In the last two weeks, I’ve become completely obsessed with Glennon Doyle Melton, author of Carry On, Warrior and Love Warrior. Her writing focuses on speaking your truth and living in the light — rather than sending our glossy, oftentimes fake representative out in the world on our behalf.
But what Glennon talks about that really affects me most is her relentless effort to create a world in which her two young daughters can accept and love themselves … just as they are. In her latest book, she writes eloquently about explaining to her girls the difference between being pretty and being beautiful:
You two will meet plenty of people who are pretty but haven’t yet learned how to be beautiful. They will have the right look for the times, but they will not glow. Beautiful women glow. When you are with a beautiful woman you might not notice her hair or skin or body or clothes, because you’ll be distracted by the way she makes you feel. She will be so full of beauty that you will feel some of it overflow onto you. You’ll feel warm and safe and curious around her. Her eyes will twinkle a little and she’ll look at you really closely–because beautiful, wise women know that the quickest way to fill up with beauty is to soak in another human being. Other people are beauty, beauty, beauty. The most beautiful women take their time with other people. They are filling up.
Women who are concerned with being pretty think about what they look like, but women who are concerned with being beautiful think about what they are looking at. They are taking it all in. They are taking in the whole beautiful world and making all that beauty theirs to give away to others.
Eloquent, isn’t it?
I find these words resonate particularly acutely with me now, as I find myself inhabiting the role of pseudo-stepmom to a precocious, observant, free-spirited young girl. She has always had an openness and spunk about her that draw others to her. She makes friends quickly and easily. She LOVES life — she embodies joie de vivre like nobody else I’ve ever met. Really, she’s just one big bundle of love. And because she’s nearing the end of her eighth year, that love flows freely to all around her.
But, as is the unfortunate curse of growing up girl in this culture, I know these days are numbered. I remember all too well the first stings of social hierarchy, visited upon me at her age, in third grade. I had three close friends as a child–my cousin and two boys we played with throughout much of our early childhood. One of those boys was two years older than the rest of us, and hence we thought he was pretty much THE BOMB. I distinctly remember the excitement I felt at entering third grade, because in our school district, three grades were in the same building only twice: 3rd-5th, and 10th-12th. Starting third grade meant I’d FINALLY be in the same school as him and we could play together at recess.
It didn’t take long for me to realize that social mores rendered my dream implausible. He was trying to be Mr. Cool, and that meant distancing himself from the “kids” in third grade. I was still living in the world of Love To Everyone! He had moved on. It stung, and that was the beginning of a lifelong struggle to see myself as belonging. Rejection at 8 or 9 years old lasts a long, long time.

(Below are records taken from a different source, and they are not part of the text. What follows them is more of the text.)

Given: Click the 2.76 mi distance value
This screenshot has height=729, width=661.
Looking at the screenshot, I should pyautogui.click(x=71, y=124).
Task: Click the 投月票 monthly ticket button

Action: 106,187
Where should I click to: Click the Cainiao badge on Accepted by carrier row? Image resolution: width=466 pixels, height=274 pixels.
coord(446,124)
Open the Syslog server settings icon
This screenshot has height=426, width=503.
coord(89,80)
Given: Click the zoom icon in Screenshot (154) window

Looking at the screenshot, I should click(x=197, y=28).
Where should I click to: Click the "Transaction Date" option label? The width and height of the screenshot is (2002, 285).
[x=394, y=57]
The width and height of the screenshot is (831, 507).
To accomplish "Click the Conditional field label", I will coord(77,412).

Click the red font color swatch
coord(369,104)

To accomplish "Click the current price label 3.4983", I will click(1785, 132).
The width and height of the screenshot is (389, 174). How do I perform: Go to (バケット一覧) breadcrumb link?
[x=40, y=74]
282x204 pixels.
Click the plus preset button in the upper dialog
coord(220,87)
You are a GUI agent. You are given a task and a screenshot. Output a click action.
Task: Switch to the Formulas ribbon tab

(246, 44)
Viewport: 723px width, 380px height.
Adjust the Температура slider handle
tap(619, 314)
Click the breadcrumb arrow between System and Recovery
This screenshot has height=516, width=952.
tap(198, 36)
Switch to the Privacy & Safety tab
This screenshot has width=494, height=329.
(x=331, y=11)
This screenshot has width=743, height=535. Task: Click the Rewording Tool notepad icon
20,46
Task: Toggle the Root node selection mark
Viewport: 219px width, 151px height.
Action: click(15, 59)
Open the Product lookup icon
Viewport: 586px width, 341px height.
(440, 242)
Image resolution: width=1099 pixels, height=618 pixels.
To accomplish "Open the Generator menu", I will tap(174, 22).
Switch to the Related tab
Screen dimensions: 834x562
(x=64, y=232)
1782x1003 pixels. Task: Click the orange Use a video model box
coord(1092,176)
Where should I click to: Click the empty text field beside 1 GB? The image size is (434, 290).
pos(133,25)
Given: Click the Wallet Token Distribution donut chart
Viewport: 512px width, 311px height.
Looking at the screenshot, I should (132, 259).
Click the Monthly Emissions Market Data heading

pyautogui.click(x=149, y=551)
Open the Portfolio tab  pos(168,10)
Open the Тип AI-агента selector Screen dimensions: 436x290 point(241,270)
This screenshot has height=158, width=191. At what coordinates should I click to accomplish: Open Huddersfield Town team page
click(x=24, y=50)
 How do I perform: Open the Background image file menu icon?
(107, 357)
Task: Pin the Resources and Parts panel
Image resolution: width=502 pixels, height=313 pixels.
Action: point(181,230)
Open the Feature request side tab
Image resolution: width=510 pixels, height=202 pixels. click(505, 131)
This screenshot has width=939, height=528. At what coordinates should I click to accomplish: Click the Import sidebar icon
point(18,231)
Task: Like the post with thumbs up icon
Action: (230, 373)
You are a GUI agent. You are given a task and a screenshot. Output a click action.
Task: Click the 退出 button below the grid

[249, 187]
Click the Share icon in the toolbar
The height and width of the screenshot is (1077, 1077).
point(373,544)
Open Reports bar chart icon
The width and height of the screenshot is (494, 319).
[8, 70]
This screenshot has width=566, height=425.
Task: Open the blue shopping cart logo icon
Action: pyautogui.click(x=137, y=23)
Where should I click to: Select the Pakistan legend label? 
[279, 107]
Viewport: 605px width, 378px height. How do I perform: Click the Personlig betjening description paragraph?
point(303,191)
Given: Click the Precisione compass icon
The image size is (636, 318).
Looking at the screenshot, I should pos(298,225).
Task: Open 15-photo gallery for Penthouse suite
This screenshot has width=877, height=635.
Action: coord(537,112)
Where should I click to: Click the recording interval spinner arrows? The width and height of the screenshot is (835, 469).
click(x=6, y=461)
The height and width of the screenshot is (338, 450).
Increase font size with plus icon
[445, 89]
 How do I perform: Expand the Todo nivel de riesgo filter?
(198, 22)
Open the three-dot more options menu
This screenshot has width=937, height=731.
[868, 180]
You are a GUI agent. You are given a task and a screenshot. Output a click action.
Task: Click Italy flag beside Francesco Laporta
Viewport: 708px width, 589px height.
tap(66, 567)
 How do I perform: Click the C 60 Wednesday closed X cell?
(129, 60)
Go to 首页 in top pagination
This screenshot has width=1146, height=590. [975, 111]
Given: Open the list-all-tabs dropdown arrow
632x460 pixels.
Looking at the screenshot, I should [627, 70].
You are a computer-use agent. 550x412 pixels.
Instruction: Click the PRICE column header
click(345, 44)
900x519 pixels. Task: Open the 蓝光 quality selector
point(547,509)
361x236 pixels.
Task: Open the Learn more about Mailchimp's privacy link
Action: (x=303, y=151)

So I look at this vivacious, curious, wonderful ball of energy in my life, and I know that the time is coming when she, too, will be struck with the disease of belonging. She will want to be pretty, because pretty girls get attention. They become popular. They attract compliments and are the objects of yearning for those who are not pretty. They are idolized. They are pursued. They have power and currency in their world.
What Glennon tells her children, and what I hope my presence in this young girl’s life allows me to share with her, is that being pretty is no accomplishment. Being pretty means genetics and environment handed you a winning lottery ticket. You don’t earn pretty. You don’t deserve pretty. You are, or you aren’t. That’s God’s / the universe’s accomplishment, not yours.
Instead, what you do earn, what you do deserve, is beauty. As Glennon says, being beautiful is an act. It’s a choice. It’s an intentional decision to seek out love, inclusion, support, truth. It softens your heart to those around you, recognizing that every one of us struggles to belong. It inspires you to reach out to those left behind in the chase to belong. It exudes love to the world, which in turn fills you up to bursting with love reciprocated.
It is my sincerest hope that my not-quite-stepdaughter will not spend her life chasing pretty. Such a life is shallow and punctuated by an obsessive need to stay pretty, lest the world lose its interest. Pretty means you are worthless without your looks. I hope she will never want to be pretty. Instead, I hope I can teach her — and model for her — a worthier life goal, of chasing beauty. She possesses such overwhelming beauty now, and I hope we can find some way to nurture and protect that instinct in her.
This is my greatest wish today: That we embrace beauty and forsake pretty.